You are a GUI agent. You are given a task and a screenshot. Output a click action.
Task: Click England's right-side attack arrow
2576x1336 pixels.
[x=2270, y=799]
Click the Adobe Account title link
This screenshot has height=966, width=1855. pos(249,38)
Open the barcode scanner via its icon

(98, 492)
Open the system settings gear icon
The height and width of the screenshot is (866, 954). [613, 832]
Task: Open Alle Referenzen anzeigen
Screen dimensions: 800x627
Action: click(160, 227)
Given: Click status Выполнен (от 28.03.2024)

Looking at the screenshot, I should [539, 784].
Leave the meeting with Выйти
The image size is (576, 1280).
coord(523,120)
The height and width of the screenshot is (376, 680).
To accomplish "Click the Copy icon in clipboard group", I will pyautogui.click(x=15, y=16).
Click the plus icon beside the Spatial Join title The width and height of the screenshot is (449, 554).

◆ ◆ ◆ ◆ ◆

Task brief »
Repeat exactly the lines of the material from the one with "The image size is (576, 1280)." through the end, both the first and the last included.

Solution to this problem »
The image size is (576, 1280).
coord(523,120)
The height and width of the screenshot is (376, 680).
To accomplish "Click the Copy icon in clipboard group", I will pyautogui.click(x=15, y=16).
Click the plus icon beside the Spatial Join title The width and height of the screenshot is (449, 554).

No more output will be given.